What device do you have in mind? I've seen places use 2TB RAM servers, and that was years ago, and it isn't even that expensive (can get those for about $5K or so).
Currently HP allows "up to 48 DIMM slots which support up to 6 TB for 2933 MT/s DDR4 HPE SmartMemory".
Close enough to fit the OS, the userland, and 6 TiB of data with some light compression.
>It seems like it would get a lot of swap thrashing if you had multiple processes operating on disorganized data.
Why would you have "disorganized data"? Or "multiple processes" for that matter? The OP mentions processing the data with something as simple as awk scripts.
Why would anyone stream 6 terabytes of data over the internet?
In 2010 the answer was: because we can’t fit that much data in a single computer, and we can’t get accounting or security to approve a $10k purchase order to build a local cluster, so we need to pay
Amazon the same amount every month to give our ever expanding DevOps team something to do with all their billable hours.
That may not be the case anymore, but our devops team is bigger than ever, and they still need something to do with their time.

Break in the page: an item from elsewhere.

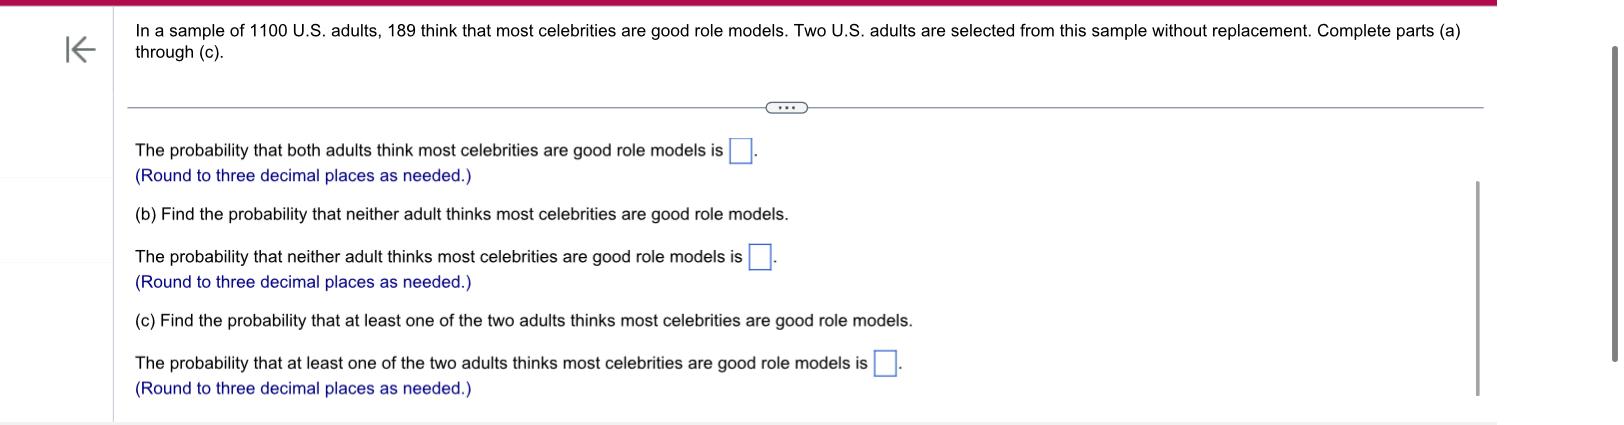Image resolution: width=1624 pixels, height=425 pixels.
Task: Click the sentence 'The probability that neither adult thinks'
Action: point(439,257)
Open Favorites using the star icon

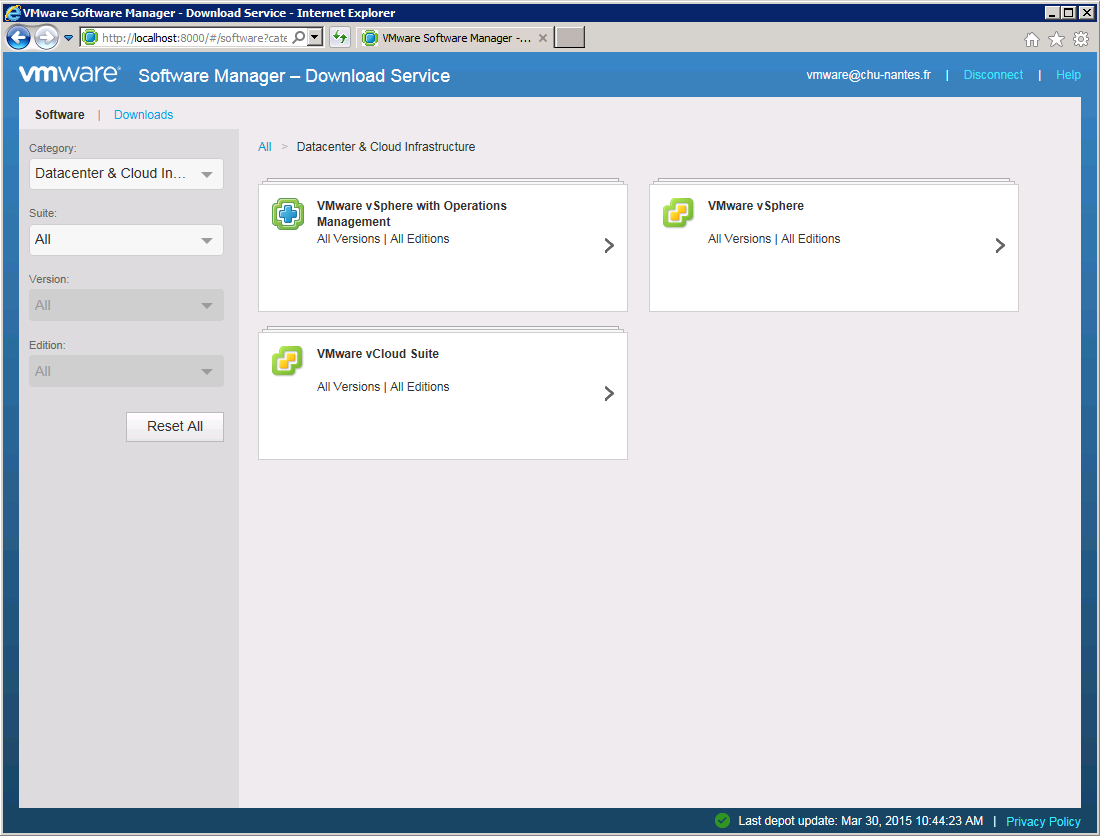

I'm having flashbacks to some new outside-hire CEO making flim-flam about capex-vs-opex in order to justify sending business towards a contracting firm they happened to know.
>I mean if you're doing data science the data is not always organized and of course you would want multi-processing
Not necessarily - I might not want it or need it. It's a few TB, it can be on a fast HD, on an even faster SSD, or even in memory. I can crunch them quite fast even with basic linear scripts/tools.
And organized could just mean some massaging or just having them in csv format.
This is already the same rushed notions about "needing this" and "must have that" that the OP describes people jumping to, that leads them to suggest huge setups, distributed processing, multi-machine infrastructure, for use cases and data sizes that could fit on a single server with redundancy and be done it.
DHH has often written about this for their Basecamp needs (scalling vertically where others scale horizontally having worked for them for most of their operation), there's also this classic post: https://adamdrake.com/command-line-tools-can-be-235x-faster-...
>1 TB of memory is like 5 grand from a quick Google search then you probably need specialized motherboards.
Not that specialized, I've work with server deployments (HP) with 1, 1.5 and 2TB RAM (and > 100 cores), it's trivial to get.
And 5 or even 30 grand would still be cheaper (and more effective and simpler) than the "big data" setups some of those candidates have in mind.
Im just trying to understand the parent to my original comment.
How would running awk for analysis on 6TB of data work quickly and efficiently?
They say it would go into memory but its not clear to me how that would work as would still have paging and thrashing issues if the data didnt have often used sections of the data.
am I overthinking it and they were they just referring to buying a big ass Ram machine?
"I was now able to process a whole 5 terabyte batch in just a few hours."
>They say it would go into memory but its not clear to me how that would work as would still have paging and thrashing issues if the data didnt have often used sections of the data
There's no need to have paging and thrashing issues if you can fit all (or even most) of your data in memory. And you can always also split, process, and aggregate partial results.
>am I overthinking it and they were they just referring to buying a big ass Ram machine?
Yeah, they said one can buy a machine with several TB of memory.
6 TB does not fit in memory. However, with a good storage engine and fast storage this easily fits within the parameters of workloads that have memory-like performance. The main caveat is that if you are letting the kernel swap that for you then you are going to have a bad day, it needs to be done in user space to get that performance which constrains your choices.
It seems like it would get a lot of swap thrashing if you had multiple processes operating on disorganized data.
I'm not really a data scientist and I've never worked on data that size so I'm probably wrong.